Mayr Gabriele, Domingues Francisco S, Lackner Peter
Department of Molecular Biology, University of Salzburg, Salzburg, Austria.
BMC Struct Biol. 2007 Jul 26;7:50. doi: 10.1186/1472-6807-7-50.
Several methods are currently available for the comparison of protein structures. These methods have been analysed regarding the performance in the identification of structurally/evolutionary related proteins, but so far there has been less focus on the objective comparison between the alignments produced by different methods.

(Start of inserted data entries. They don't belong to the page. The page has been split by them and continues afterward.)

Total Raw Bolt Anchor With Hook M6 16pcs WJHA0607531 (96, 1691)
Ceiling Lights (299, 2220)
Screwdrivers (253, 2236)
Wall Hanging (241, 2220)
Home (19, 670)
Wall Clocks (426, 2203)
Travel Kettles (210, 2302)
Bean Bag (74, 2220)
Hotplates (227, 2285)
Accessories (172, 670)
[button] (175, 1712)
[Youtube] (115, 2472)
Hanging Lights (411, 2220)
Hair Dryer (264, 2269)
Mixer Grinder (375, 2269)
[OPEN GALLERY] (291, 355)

We analysed and compared the structural alignments obtained by different methods using three sets of pairs of structurally related proteins. The first set corresponds to 355 pairs of remote homologous proteins according to the SCOP database (ASTRAL40 set). The second set was derived from the SISYPHUS database and includes 69 protein pairs (SISY set). The third set consists of 40 pairs that are challenging to align (RIPC set). The alignment of pairs of this set requires indels of considerable number and size and some of the proteins are related by circular permutations, show extensive conformational variability or include repetitions. Two standard methods (CE and DALI) were applied to align the proteins in the ASTRAL40 set. The extent of structural similarity identified by both methods is highly correlated and the alignments from the two methods agree on average in more than half of the aligned positions. CE, DALI, as well as four additional methods (FATCAT, MATRAS, Calpha-match and SHEBA) were then compared using the SISY and RIPC sets. The accuracy of the alignments was assessed by comparison to reference alignments. The alignments generated by the different methods on average match more than half of the reference alignments in the SISY set. The alignments obtained in the more challenging RIPC set tend to differ considerably and match reference alignments less successfully than the SISY set alignments.
The alignments produced by different methods tend to agree to a considerable extent, but the agreement is lower for the more challenging pairs. The results for the comparison to reference alignments are encouraging, but also indicate that there is still room for improvement.
目前有多种方法可用于比较蛋白质结构。这些方法已针对在识别结构/进化相关蛋白质方面的性能进行了分析,但迄今为止,对于不同方法产生的比对结果之间的客观比较关注较少。
我们使用三组结构相关蛋白质对分析并比较了不同方法获得的结构比对。第一组对应于根据SCOP数据库(ASTRAL40集)的355对远源同源蛋白质。第二组来自SISYPHUS数据库,包括69对蛋白质(SISY集)。第三组由40对难以比对的蛋白质组成(RIPC集)。该组蛋白质对的比对需要相当数量和大小的插入缺失,并且一些蛋白质通过环状排列相关,表现出广泛的构象变异性或包含重复序列。应用两种标准方法(CE和DALI)比对ASTRAL40集中的蛋白质。两种方法识别的结构相似程度高度相关,并且两种方法的比对结果在超过一半的比对位置上平均是一致的。然后使用SISY和RIPC集比较了CE、DALI以及另外四种方法(FATCAT、MATRAS、Cα匹配和SHEBA)。通过与参考比对进行比较来评估比对的准确性。不同方法生成的比对结果在SISY集中平均与超过一半的参考比对匹配。在更具挑战性的RIPC集中获得的比对结果往往差异很大,并且与SISY集比对相比,与参考比对的匹配成功率较低。
不同方法产生的比对结果在很大程度上趋于一致,但对于更具挑战性的蛋白质对,一致性较低。与参考比对的比较结果令人鼓舞,但也表明仍有改进的空间。